Q: When did you decide that going public was the route to go?
A: I think the realization that this could be a candidate for a public company was as long as two years ago. The company was growing very consistently. It was very clear that the company would need quite a bit of time to prepare itself if it’s going to do it right. The board and the management were not in haste. I think that once the goal was set, it sort of sets a standard for how you’d like to manage the company and see the company internally and externally. And many things aligned around it when people feel that they’re going to go to the next level.


For any company that you think is good and could become great, I think that, even if it takes time, I think that it’s important for the VCs to help management align the company towards the new way it would need to be managed and see itself as a public company.
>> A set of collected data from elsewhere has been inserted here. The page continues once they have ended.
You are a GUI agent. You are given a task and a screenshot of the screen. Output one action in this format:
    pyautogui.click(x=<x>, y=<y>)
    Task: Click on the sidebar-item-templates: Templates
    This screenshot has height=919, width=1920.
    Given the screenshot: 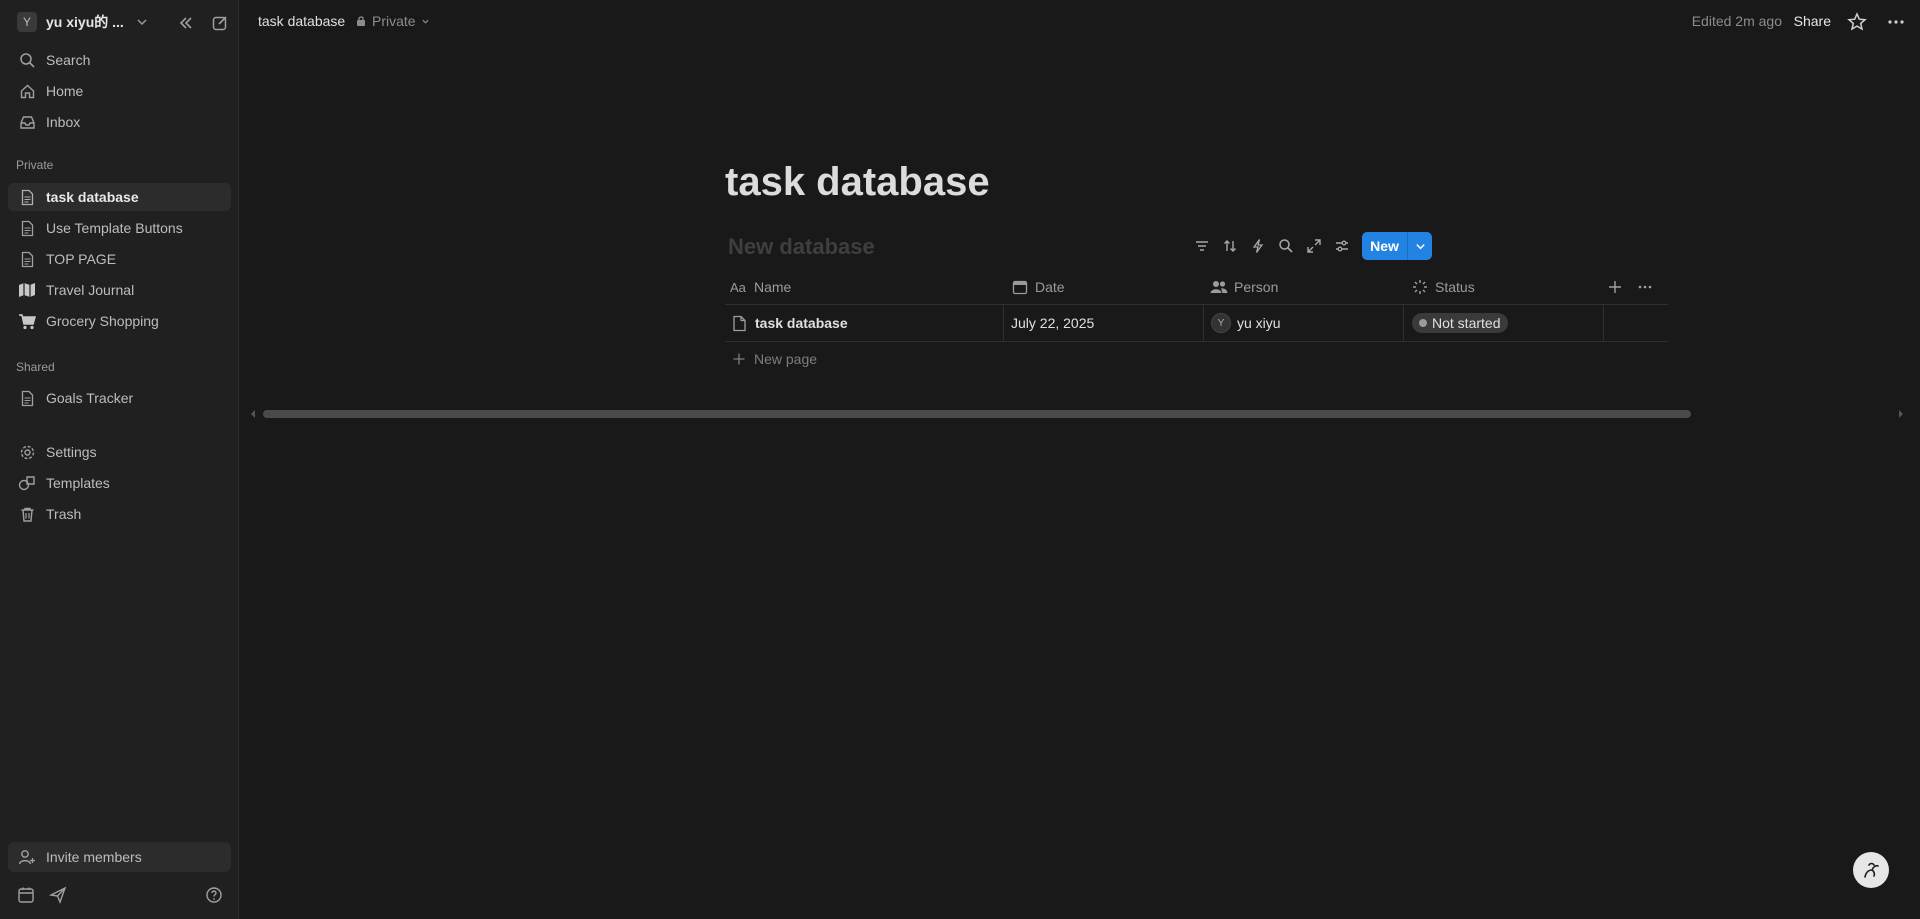 What is the action you would take?
    pyautogui.click(x=120, y=483)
Q: Why go public in the U.S.?
A: I don’t think Nasdaq is necessarily the place for good smaller companies if they don’t come from the U.S. But if companies have time to scale in a significant way, then I don’t think there’s a better market that would get you the visibility of such quality institutional investors as Nasdaq.


Q: In this market, did you have to do anything special to position the company?
A: Cautiously. The markets are tough. A lot of the reasons why the markets are tough are not internal to the fundamentals of the company but rather macroeconomic. I think the market is trying to teach itself to move forward while there are macro issues that need to be solved. The challenge is to let people know what to expect of you in a challenging market. One tries to carve a golden path to move forward cautiously.


Q: Do you have any advice for companies that are thinking about going public?
A: First of all, there’s an honest question to be asking about whether the company should be a public company and whether it really has intentions to continue to grow and be profitable for the longer duration because if not, it probably doesn’t makes sense for the company to go public. It’s hard to plan on snatching an IPO. You need to remember that a public offering is not a transaction, it’s a transformation. The management and the main shareholders need to be ready for that. I would just be honest with myself as a shareholder even if a company is reaching some scale. If those management and shareholders just want to get out, then the public offering is probably not the best way to do that.


I would say that companies and management and shareholders need to be smart about transitioning the shareholder base to people that have patience if they’re going to go public. It doesn’t need to be everyone, maybe it’s partial. The company needs to operate in a way that worries about itself and its growth, and not about giving this or that investor liquidity in the next six months.